Così il presidente della Regione Abruzzo, Luciano D'Alfonso, a Pescara, nel corso di un incontro con i sindaci e gli amministratori locali di centrosinistra, per illustrare le ragioni del Sì al referendum costituzionale.
"Io tengo e credo molto in quella città, che ha dato i natali al regionalismo abruzzese, vanta grandi pensatori e un sistema universitario che ha saputo coltivare - ha aggiunto D'Alfonso - se i posti non saranno tutti occupati, vorrei replicare lo sforzo di Pannella", che fu consigliere comunale dei Radicali nella città abruzzese".

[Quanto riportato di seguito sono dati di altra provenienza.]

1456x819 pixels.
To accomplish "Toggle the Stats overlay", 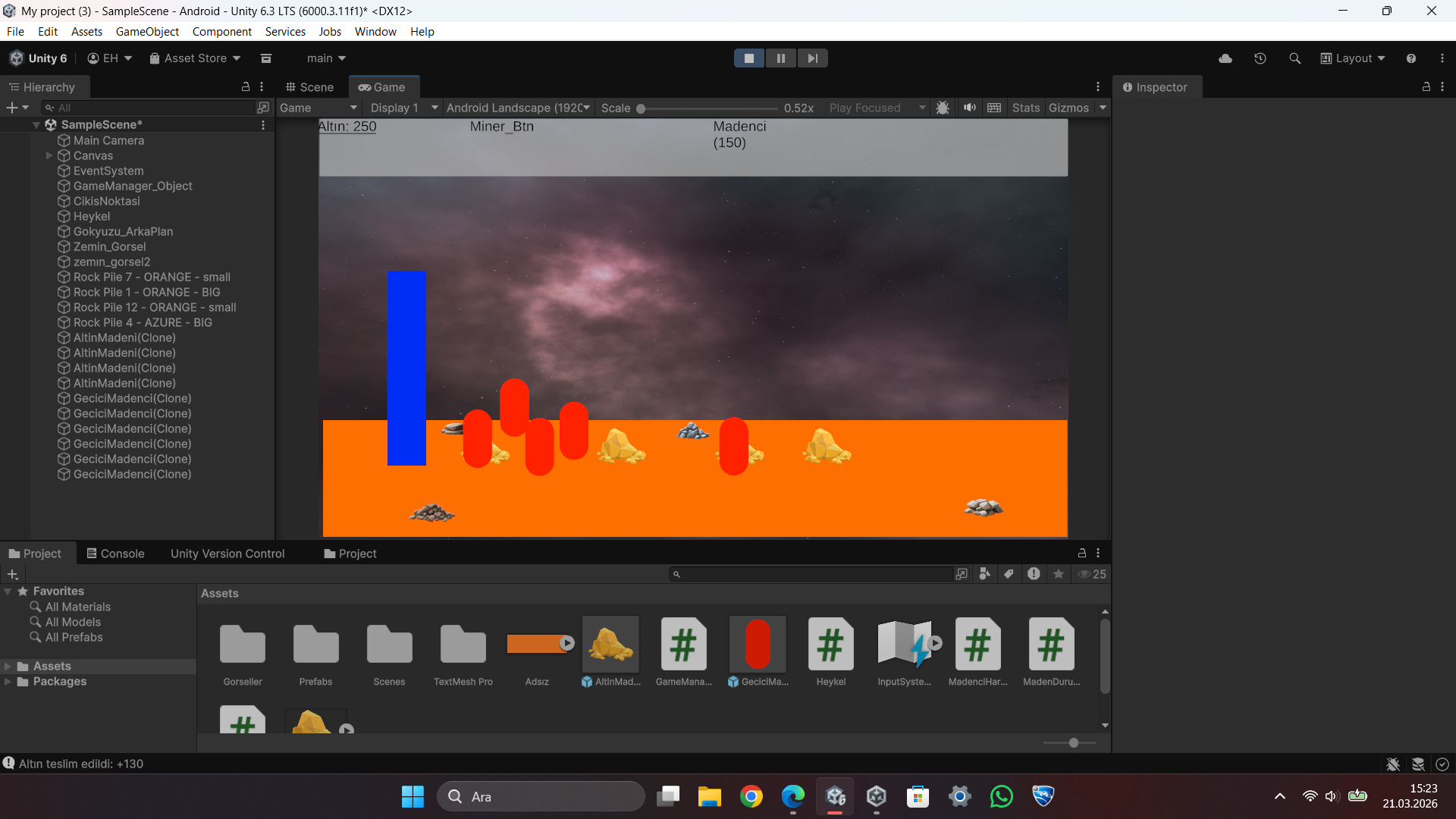I will click(x=1025, y=108).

Sotto voce e con un sorriso angelico, il Governatore D'Alfonso, è pronto a lanciare la campagna elettorale teramana.
Il sindaco Brucchi ha le ore contate?
I democristiani dorotei stanno emigrando verso il grande Centro?
C'è chi ricorda il record di preferenze di Paolo Gatti e chi l'ineluttabile legge sulla caducità del tempo e dei limiti umani.
D'Alfonso è pronto a prendere Teramo e tutta la Ricostruzione post terremoto.
In fondo i muratori vanno gestiti da chi s'intende di squadre e compasso.
La nuova politica dei grandi fratelli del centro sinistra abruzzese.